To the MPContribs project [`test_solid_data`](https://next-gen.materialsproject.org/contribs/projects/test_solid_data).

Let's start by inspecting the data. It is semi-structured JSON, with a `data` field and `metadata` field:

In [None]:
import gzip
import json

with gzip.open("cubic_solid_expt_data.json.gz", "rt") as f:
    user_data = json.load(f)

The `data` subset of `user_data` contains a list of entries, each with the following fields:
- `formula` (str) : The chemical formula of the entry
- `a0` (float) : The cubic lattice constant of the structure in the entry
- `b0` (float) : The bulk modulus of the solid
- `e0` (float) : The cohesive energy of the solid
- `cif` (str) : A crystallographic information file (CIF) representation of the structure in the entry

Fortunately for us, the `data` field is structured to be readable with `pandas`. While you don't strictly need to use `pandas` to upload data to MPContribs, it is well-suited to its columnar format

In [None]:
import pandas as pd

pd.DataFrame(user_data["data"])

The `metadata` subset contains `citation` information, the `units` of the fields in `data`, and their `long_names` / descriptions.

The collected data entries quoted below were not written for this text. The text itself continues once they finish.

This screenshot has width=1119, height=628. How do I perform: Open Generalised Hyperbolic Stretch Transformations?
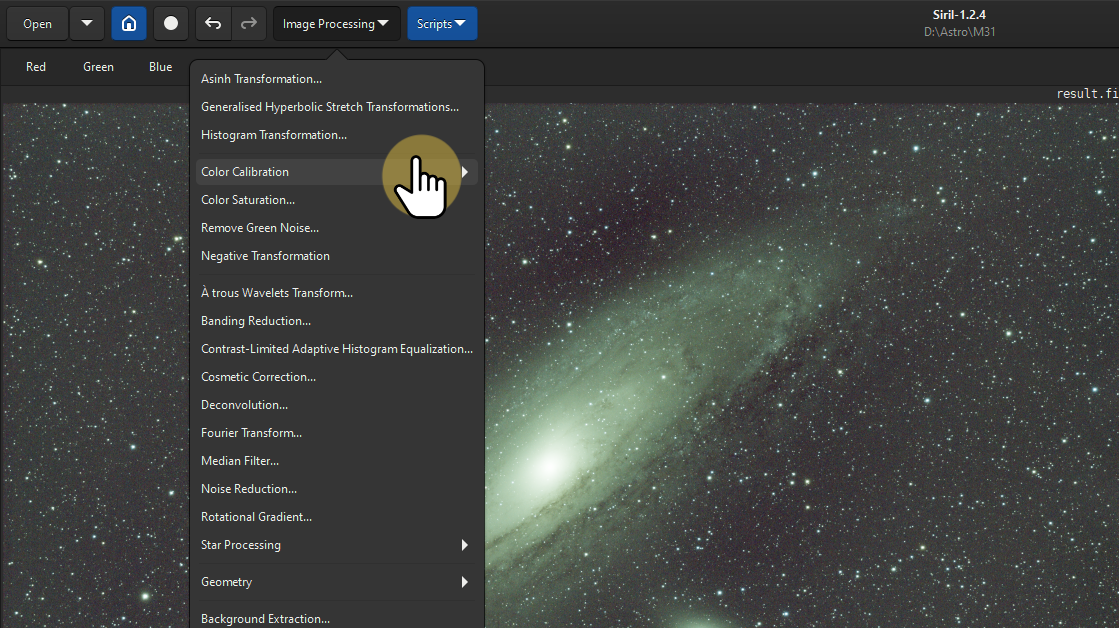(330, 107)
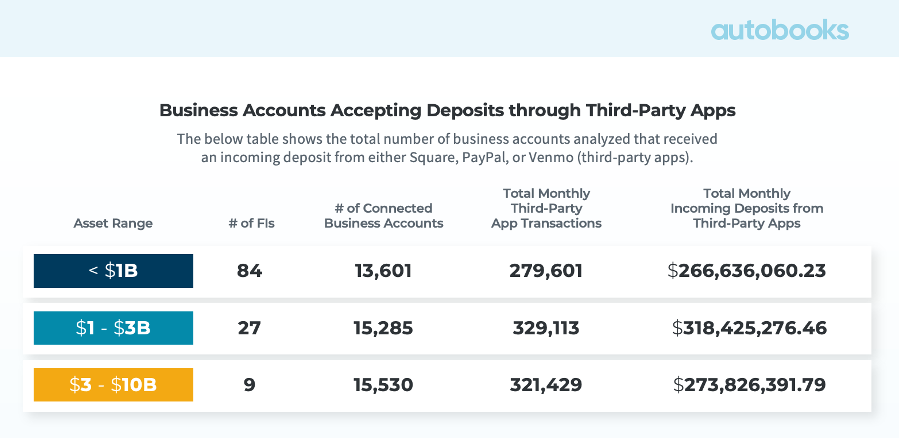
Task: Click the 13,601 connected accounts value
Action: [x=383, y=271]
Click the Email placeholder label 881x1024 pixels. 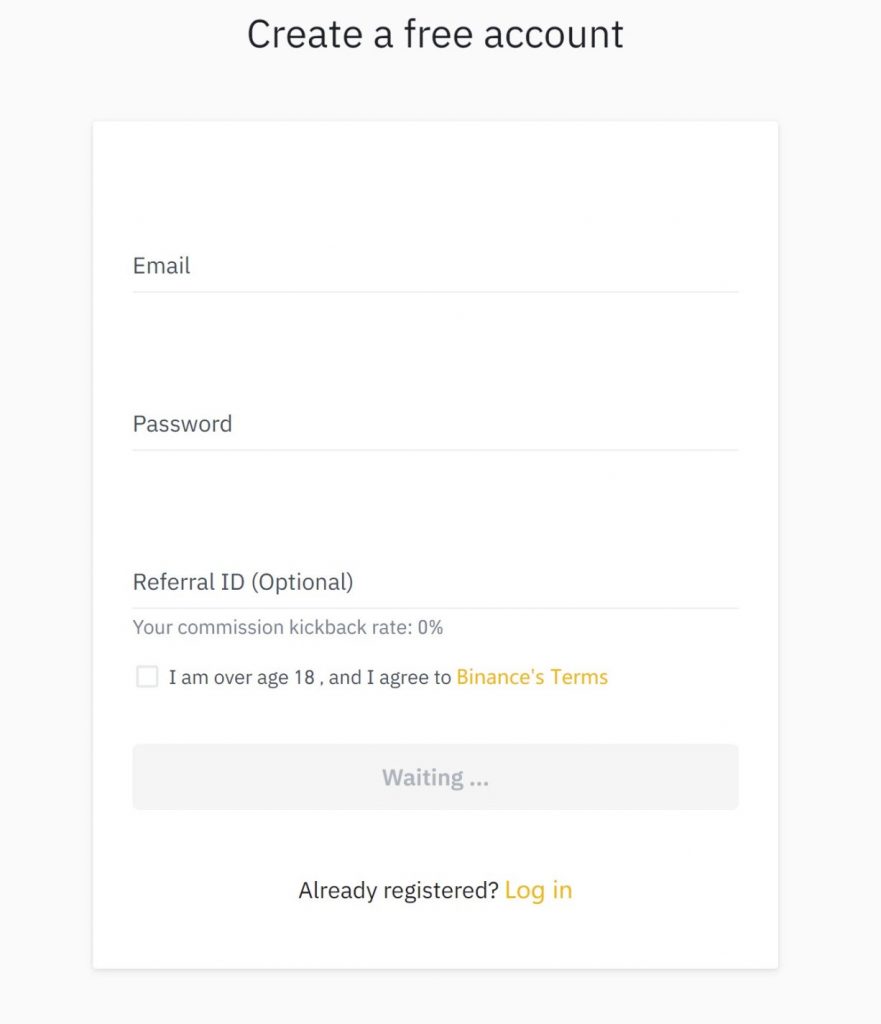pos(161,266)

These are the basic metadata/provenance information required by MPContribs. Note that a preprint is also an acceptable citation.

In [None]:
for k, v in user_data["metadata"].items():
    print(k, v)

Column names in MPContribs cannot contain special characters beyond alphanumeric ones. The `snake_to_camel` function is useful if you have snake-case (e.g., `some_data_to_upload`) column names (will be converted to `someDataToUpload`).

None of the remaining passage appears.